Космоцентризм. В кильватере критики онтологического доказательства: бытие не следует из идеи бытия – задним числом посредством рационализации «выбора», лишаемого признаков преднамеренности, предопределенности, без обращения к органической преформации развертывается версификация «порядок из хаоса». Смысловое ядро платформы определяется уяснением повода к ней, – а именно: неприятием фаталистического провиденциализма. Если, по Лейбницу (апеллировавшему к закону основания), «уже сейчас истинно, что события, которые произойдут в будущем, произойдут именно так, а не иначе, то можно ли считать их «случайными», то есть такими, которые могли бы случиться и иначе? Ведь если события действительно произойдут именно так, то в любое время истинно утверждение, что они произойдут именно так. Но если всегда истинно, что они произойдут именно так, то как же они смогут произойти иначе?» 43.

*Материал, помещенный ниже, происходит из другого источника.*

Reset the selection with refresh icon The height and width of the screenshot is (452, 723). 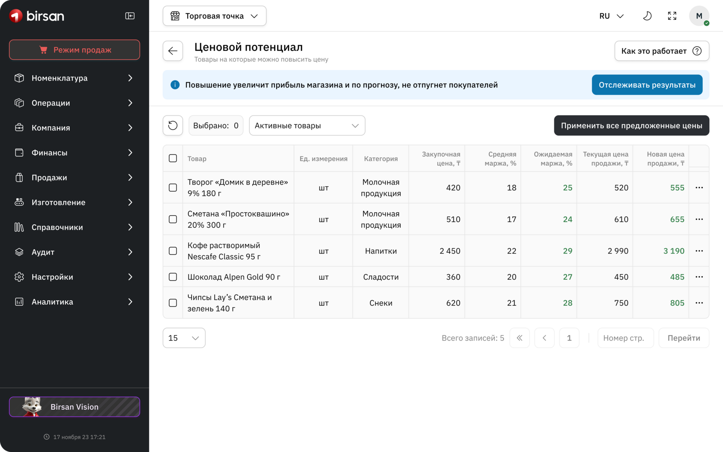173,125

Поистине нелегкая проблема (навеянная поводом: «от явления к предопределению явления») снимается трактовкой «необходимости» событий в залоге «post factum». Разумеется, следующее: в модусе непосредственного дления самоактуализаии – in statu nascendi – события не необходимы (не «целесообразны»); события складываются как самоутверждения в обработке возможностей (скажем, в прохождении через точки бифуркации), где они могут сложиться, но могут и не сложиться. Это «могут» обусловливается не предопределением, а материальными потенциями ситуаций. Выход рефлексии за пределы последних с нарастанием недоверия к залогу in spe, с привлечением полагания на божественную волю, собственно, питает телеологизм, который, что и парализующий фатализм, есть превращенный сценарий активного влияния настоящего на прошлое с опусканием опосредствований.
Теоцентризм грешит понятийной невнятностью, подрывом научной рациональности: допущение провидения per hiatum irrationalem означает в подспудье скрещивание разума с фетишистским моментом удовлетворения исповедальным, что, конечно, превосходя пределы, границы науки, выводит рассуждение на простор вненаучного – подавленного, смятенного сознания.

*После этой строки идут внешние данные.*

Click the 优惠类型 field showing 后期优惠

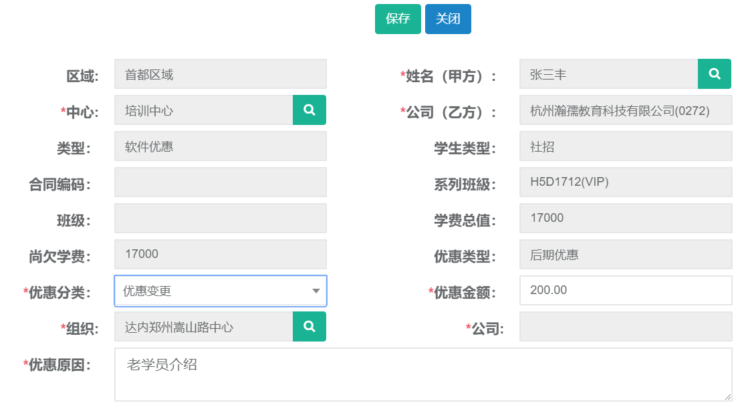point(625,255)
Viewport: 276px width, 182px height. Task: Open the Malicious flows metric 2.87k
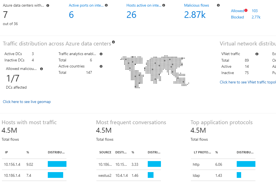(195, 15)
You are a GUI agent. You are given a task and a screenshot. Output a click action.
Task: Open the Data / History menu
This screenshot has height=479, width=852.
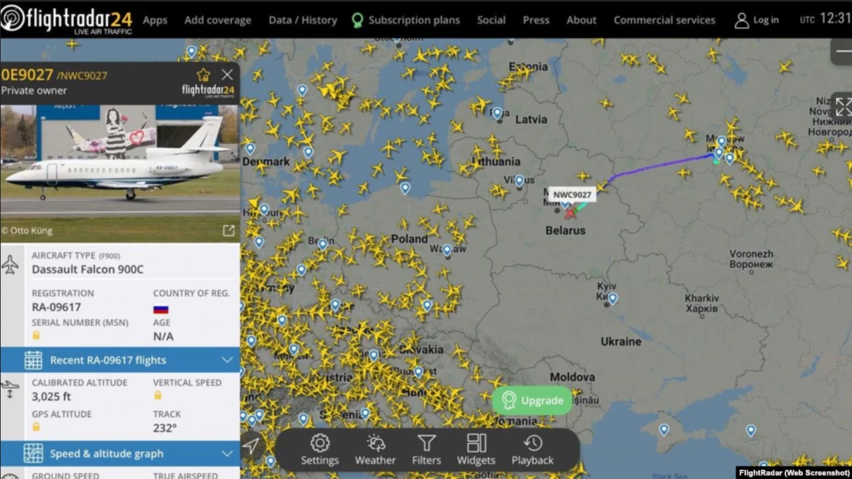point(303,20)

Антропоцентризм гипертрофирует, но никак не концептуализирует факт космической монопольности человека. Содержательная расплывчатость, удрученность проводящего взгляд ума разоблачается неспособностью прояснения причин нашего действительного (в некотором смысле – наилучшего, – осиянного явлением сапиента) мира – одного из возможных миров.

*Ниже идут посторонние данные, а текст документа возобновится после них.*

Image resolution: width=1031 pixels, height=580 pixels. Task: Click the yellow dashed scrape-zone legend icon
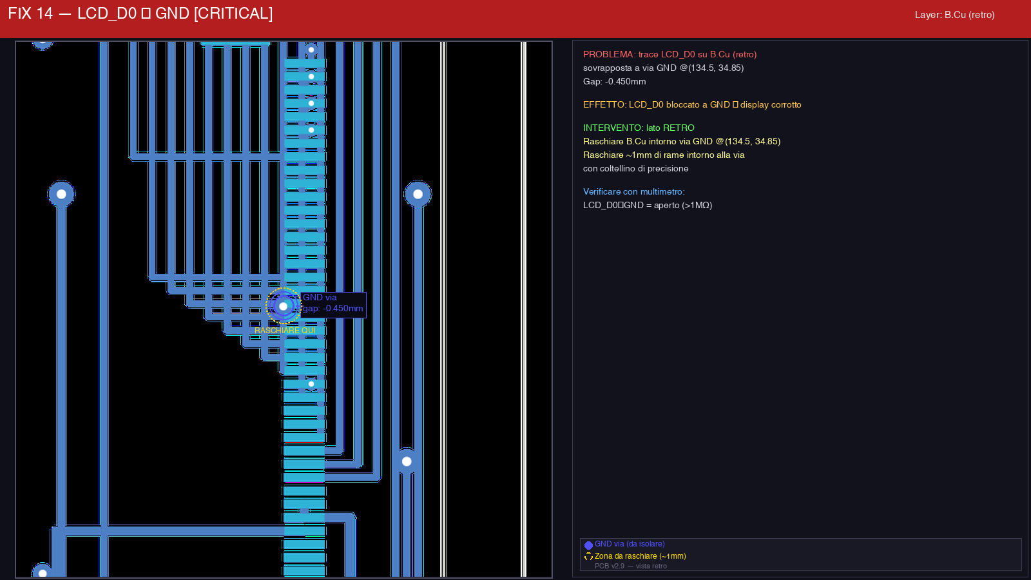click(588, 557)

Космоцентризм: святое отношение к парадигме рациональности впечатляюще наращивает высоту идейных волн, эвристического напора которых, однако, пока не хватает для приведения в движение фундаментальной теории, располагающей исчерпывающей картиной глобальной эволюции универсума.
У Лейбница возможность творить несуществующее тематизируется трактовкой возможного как непротиворечивого: «наше… учение основывается на природе возможностей, то есть на природе вещей, не заключающих в себе противоречия» 44. С позиций рациональных фундаций платформы – приемлемо; для экспликации реальных морфогенетических процессов – недостаточно. Обрамление логического скелета предметной плотью потрясает скатыванием в алогичную телеологическую убогость: «бог избирает наилучший из всех возможных миров» 45; бог «создает наилучшее» 46; «пути божии наиболее просты и целесообразны» 47.
Телеологический креационизм, что очевидно, скверно играет свою роль объяснительного начала. Лучший антидот провидению – понимание несостоятельности линии, гиперболизирующей «не быть – значит быть ничем». Дело заключается в замене провидения естественноисторическим созиданием, возвышающим момент, полный конструктивных возможностей.
Отказываясь от поиска таблично устанавливаемых истин, утрируем проблему существования действительного мира – одного лишь из возможных миров. Мощная историко-философская традиция от Августина до Лейбница в ее версификации делает ставку на подрывающую каноны рациональности телеологию. Между тем напрашивается использовать менее ущербный ход, намеченный еще аристотелевским гилеморфизмом. Очищенный от спекулятивных техно- и биоморфных проекций, он поставляет ценное понятие потенции (становления) как имманентного принципа вещи: «существующее актуально всегда возникает из существующего потенциально». Философская стратегия «актуализации» находит вполне предметную детализацию в модели созидания предметно совершенного, достигаемого «не тогда, когда уже нечего прибавить, но когда уже ничего нельзя отнять» (Сент-Экзюпери).